**** Input data

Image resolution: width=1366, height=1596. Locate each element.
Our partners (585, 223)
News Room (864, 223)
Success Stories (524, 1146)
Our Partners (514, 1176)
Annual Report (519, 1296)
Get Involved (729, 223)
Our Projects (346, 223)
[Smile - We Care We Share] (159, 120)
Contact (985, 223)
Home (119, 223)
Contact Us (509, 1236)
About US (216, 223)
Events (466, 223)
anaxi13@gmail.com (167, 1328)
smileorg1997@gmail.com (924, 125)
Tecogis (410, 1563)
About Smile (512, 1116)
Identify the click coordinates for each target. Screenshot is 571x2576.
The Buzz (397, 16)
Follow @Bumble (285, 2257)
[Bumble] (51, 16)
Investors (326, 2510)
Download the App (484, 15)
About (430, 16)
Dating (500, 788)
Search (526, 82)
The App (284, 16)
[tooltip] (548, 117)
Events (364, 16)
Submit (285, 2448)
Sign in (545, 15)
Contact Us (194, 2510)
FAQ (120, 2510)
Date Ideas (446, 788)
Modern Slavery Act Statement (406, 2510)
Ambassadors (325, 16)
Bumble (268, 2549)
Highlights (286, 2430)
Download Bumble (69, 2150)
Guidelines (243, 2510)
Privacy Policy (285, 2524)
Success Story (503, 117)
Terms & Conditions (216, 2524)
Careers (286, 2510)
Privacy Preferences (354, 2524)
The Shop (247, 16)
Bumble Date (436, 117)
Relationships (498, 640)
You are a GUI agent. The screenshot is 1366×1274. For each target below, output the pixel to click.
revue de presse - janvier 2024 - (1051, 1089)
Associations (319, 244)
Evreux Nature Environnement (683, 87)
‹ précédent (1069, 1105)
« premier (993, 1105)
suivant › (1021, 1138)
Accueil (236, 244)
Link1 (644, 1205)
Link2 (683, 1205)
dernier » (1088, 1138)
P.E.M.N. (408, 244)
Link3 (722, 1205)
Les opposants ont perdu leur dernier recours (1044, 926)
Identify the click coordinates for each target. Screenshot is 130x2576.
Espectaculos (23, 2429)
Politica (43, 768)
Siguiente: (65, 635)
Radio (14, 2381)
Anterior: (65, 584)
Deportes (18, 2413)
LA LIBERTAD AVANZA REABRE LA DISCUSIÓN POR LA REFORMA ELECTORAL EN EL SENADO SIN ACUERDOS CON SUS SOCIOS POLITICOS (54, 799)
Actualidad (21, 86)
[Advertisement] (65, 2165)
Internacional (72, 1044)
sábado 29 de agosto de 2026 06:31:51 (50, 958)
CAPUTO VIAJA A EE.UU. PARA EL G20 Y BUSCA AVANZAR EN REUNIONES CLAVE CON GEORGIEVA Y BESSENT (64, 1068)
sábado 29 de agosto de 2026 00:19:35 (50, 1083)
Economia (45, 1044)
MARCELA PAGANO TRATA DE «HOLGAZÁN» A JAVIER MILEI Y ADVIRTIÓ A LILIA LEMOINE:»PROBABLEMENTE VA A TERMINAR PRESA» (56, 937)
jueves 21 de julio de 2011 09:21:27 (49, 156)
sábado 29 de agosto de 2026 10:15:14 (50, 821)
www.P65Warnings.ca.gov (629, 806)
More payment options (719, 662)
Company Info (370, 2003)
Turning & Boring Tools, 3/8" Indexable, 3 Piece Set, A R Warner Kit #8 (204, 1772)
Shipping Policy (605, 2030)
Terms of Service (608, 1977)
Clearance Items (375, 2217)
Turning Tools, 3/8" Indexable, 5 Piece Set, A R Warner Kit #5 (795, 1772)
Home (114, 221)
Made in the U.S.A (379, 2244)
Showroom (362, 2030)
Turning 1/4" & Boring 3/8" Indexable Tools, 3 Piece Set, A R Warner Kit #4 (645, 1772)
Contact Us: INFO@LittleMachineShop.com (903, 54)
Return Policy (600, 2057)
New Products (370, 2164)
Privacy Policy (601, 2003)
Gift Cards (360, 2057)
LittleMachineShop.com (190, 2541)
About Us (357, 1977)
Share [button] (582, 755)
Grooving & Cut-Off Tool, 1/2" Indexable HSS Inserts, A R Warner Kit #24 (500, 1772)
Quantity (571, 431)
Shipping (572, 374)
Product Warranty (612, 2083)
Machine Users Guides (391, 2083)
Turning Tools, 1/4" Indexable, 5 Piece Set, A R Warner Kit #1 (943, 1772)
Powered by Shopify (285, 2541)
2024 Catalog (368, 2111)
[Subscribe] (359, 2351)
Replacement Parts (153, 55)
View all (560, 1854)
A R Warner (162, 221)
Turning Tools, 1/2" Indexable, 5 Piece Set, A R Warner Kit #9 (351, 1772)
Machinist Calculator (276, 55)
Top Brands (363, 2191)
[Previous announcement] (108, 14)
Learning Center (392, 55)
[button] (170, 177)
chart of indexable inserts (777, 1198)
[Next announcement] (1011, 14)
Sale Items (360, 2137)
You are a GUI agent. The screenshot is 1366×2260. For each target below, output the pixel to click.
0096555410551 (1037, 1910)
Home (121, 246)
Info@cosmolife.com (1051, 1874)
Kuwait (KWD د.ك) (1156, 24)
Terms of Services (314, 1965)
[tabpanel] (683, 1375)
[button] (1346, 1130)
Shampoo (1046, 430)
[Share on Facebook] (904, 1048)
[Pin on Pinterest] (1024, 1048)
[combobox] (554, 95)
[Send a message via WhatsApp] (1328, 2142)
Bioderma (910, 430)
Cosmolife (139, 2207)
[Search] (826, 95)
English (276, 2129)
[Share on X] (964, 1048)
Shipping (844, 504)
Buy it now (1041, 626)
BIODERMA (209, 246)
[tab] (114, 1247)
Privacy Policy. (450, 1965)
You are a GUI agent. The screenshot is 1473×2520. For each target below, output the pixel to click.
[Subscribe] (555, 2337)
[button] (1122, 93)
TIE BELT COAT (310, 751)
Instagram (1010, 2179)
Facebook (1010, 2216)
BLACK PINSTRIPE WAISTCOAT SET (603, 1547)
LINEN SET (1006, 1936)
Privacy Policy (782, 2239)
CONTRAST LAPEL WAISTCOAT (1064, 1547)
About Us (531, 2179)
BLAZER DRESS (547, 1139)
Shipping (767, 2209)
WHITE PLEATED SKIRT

********

Exercise requirements → Find and copy each line of the listing above that holds the word "Shipping".

Result below →
Shipping Policy (605, 2030)
Shipping (572, 374)
Shipping (844, 504)
Shipping (767, 2209)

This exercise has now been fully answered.